The increase in the rate of energy expenditure/cost will be due the increase in the intensity/force of muscle activity. When a muscle is subjected to a greater acceleration, speed or velocity, EMG reading will go up, when muscle uses more force, more force will equal more acceleration, speed, velocity, equals more energy.
jarednjames wrote;Let's say it takes 10N to lift the weight in 1 second (a = f/m), if you apply 20N it would only take 0.5 seconds and so on. But the force applied per unit time is the same.
The difference comes when you look at energy. The kinetic energy of moving the weight (100lbs) at an average velocity of 1m/s is 22 joules, but the KE of moving the weight at 2m/s is 90 joules. So the higher the average velocity of the weight, the more the energy use increases  which is why you get tired quicker.
The faster you move something, the more energy it takes.
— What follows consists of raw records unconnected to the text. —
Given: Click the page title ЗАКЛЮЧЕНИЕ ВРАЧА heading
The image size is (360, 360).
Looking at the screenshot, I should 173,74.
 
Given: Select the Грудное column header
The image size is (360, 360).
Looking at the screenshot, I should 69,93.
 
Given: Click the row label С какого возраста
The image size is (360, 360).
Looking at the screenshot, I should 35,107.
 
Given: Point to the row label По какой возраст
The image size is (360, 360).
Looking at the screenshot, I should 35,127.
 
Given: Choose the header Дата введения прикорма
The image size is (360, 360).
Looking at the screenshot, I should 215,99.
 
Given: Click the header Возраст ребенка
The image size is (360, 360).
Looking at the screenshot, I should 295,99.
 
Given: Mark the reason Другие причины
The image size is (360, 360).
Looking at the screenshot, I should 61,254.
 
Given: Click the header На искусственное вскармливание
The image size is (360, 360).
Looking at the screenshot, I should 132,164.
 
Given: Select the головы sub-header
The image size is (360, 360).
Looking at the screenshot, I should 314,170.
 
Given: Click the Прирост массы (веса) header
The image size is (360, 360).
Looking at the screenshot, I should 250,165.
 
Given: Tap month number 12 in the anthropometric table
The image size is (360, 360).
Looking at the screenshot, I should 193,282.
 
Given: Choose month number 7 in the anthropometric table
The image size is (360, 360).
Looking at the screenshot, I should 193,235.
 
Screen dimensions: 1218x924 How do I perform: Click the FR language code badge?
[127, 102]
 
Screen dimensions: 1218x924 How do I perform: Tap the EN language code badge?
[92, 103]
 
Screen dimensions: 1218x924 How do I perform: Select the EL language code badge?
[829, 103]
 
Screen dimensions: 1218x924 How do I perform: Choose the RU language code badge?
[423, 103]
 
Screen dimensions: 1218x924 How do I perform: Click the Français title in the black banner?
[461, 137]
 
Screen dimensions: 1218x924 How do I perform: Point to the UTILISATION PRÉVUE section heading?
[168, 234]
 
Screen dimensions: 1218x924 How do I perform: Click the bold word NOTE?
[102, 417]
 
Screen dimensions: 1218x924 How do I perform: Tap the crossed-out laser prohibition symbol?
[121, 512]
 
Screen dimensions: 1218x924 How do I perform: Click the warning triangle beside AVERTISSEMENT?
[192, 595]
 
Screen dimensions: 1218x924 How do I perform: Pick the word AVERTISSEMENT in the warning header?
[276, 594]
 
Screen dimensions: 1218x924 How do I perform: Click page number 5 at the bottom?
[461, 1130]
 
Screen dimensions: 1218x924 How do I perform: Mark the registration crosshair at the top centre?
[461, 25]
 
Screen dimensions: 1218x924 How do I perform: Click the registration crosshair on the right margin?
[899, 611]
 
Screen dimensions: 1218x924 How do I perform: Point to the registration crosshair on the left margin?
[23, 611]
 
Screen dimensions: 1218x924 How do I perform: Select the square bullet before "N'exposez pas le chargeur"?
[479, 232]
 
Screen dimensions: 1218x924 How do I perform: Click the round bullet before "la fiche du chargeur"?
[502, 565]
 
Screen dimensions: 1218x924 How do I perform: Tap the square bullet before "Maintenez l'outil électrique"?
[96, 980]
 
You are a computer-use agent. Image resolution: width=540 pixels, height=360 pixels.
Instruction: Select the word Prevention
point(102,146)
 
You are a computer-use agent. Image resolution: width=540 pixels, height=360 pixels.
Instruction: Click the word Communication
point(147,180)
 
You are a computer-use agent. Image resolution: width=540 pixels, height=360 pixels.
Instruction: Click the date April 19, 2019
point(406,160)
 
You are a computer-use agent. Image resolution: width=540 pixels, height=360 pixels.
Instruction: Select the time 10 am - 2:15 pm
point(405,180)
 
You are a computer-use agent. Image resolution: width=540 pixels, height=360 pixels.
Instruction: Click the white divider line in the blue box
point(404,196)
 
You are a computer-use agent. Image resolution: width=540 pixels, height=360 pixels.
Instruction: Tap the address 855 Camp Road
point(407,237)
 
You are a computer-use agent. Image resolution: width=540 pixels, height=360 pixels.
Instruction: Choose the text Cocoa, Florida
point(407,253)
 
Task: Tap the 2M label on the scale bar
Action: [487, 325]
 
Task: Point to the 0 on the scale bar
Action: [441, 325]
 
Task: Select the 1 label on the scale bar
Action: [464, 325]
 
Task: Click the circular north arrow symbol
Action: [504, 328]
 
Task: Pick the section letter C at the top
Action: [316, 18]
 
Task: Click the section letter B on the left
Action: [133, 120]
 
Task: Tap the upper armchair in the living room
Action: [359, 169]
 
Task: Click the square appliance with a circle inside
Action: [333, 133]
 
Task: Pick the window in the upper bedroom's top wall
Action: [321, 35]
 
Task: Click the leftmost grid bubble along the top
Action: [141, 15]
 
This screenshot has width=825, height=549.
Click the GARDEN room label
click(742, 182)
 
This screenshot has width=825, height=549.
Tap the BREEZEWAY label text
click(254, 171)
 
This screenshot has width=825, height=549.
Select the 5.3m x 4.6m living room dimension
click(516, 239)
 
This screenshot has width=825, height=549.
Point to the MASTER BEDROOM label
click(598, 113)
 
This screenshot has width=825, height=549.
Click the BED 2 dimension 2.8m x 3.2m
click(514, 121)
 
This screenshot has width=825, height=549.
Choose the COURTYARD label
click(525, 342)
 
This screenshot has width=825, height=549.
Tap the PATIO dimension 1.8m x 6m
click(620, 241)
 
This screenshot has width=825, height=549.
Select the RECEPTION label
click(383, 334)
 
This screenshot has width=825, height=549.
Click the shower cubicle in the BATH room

As you can see, simply doubling the velocity (which would halve the rep speed) requires over four times more energy. Each time you double speed of the reps, and as such halve the time for the reps, you are increasing the energy requirement in this manner.
That is why you're using more energy.
* All figures are for guidance only.
jarednjames wrote;
To reduce the time to move an object a distance of 1m, you have to increase the force. By increasing the force, the acceleration becomes larger:
a = f/m therefore if you double to force to 2f you get 2a = 2f/m.
Let's say we have an object that is 1kg. To move that 1m in 1s (1m/s) requires a KE of 0.5mv2 = 0.5*1*1 = 0.5 Joules of energy.
Now, to move it 100m in 1s (100m/s) requires a KE of 0.5*1*10000 = 5000 Joules. So in the first case I need a tiny amount of energy, in the second I need a huge amount in comparison.
For your case to move that 1m in 1s (1m/s) requires a KE as above (0.5 Joules).
Now, to move it 1m in 0.5s (2m/s) requires a KE of 0.5*1*4 = 2 Joules. So again you can see how simply halving the time of the repetition requires you to use more energy to complete it. The time applied is considered in the velocity figure.
For you to move the weight 1 rep in 1s requires 0.5 Joules  that is the energy you must provide to do it.
For you to move the weight 1 rep in 0.5s requires 2 Joules  again, that is the energy you must provide to do it.
If you do not provide that energy, you can't complete the rep in the required time.
Quote by douglis
OMG...you're totally delusional!What world wide debate you idiot?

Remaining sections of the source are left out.